BLACKBURN-born designer Wayne Hemingway has launched a stinging attack on the fashion industry, accusing it of being too greedy.
In a new Channel Four documentary, he accused designers of being driven by envy and a desire for status.
Wayne, who founded the Red Or Dead chain, claims the public are being ripped off by fashion houses which sell clothes at mark-ups of up to 1,000 per cent.
He makes his comments in a new Channel Four documentary called Revolt in Fashion, due to be shown later this month.
In it, he singles out some of Britain's best-known fashion names, and says they are part of 'a fashion conspiracy."
He said: "Parts of the fashion industry stink. Designer fashion is the emperor's new clothes Spending £400 on a jacket that costs a fraction of that to make shows that you have got more money than sense and you just like funding big marketing campaigns and ostentatious flagship stores."
Wayne, educated in Blackburn and married to Padiham fashion designer Gerardine Astin, founded Red Or Dead at a Manchester market in 1982.
His pledge then was to sell fashionable clothes at an affordable price, an ethos which has remained with him ever since and helped make him a millionaire several times over.
He sold Red Or Dead in 1996 and then bought it back in 1998 when it had struggled to perform.

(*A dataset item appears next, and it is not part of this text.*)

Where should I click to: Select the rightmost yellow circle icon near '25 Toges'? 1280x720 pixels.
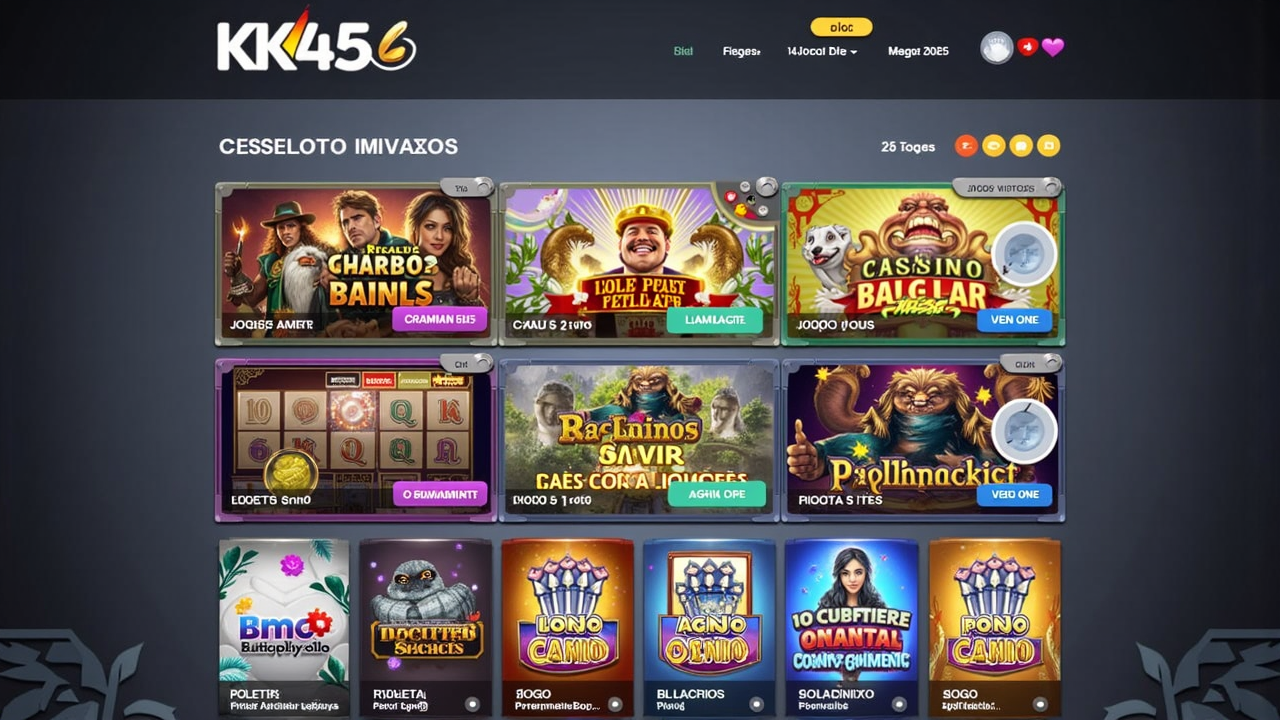[1048, 146]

He and Gerardine have since sold it on and created Hemingway Design, an architecture firm.
The firm has helped design some impressive new buildings in London, but like his desire to create clothes people wear, Wayne wanted to design houses which people would benefit from.
He got that chance when he teamed up with building firm Wimpey, and is helping design a 700-house estate on the outskirts of Gateshead.
Earlier this year, he urged the owners of Blackburn's Lord Square to preserve its 1960s architecture and restore it so it could become an example of the architecture from the decade.
Councillors and town centre owners Standard Life dismissed the idea.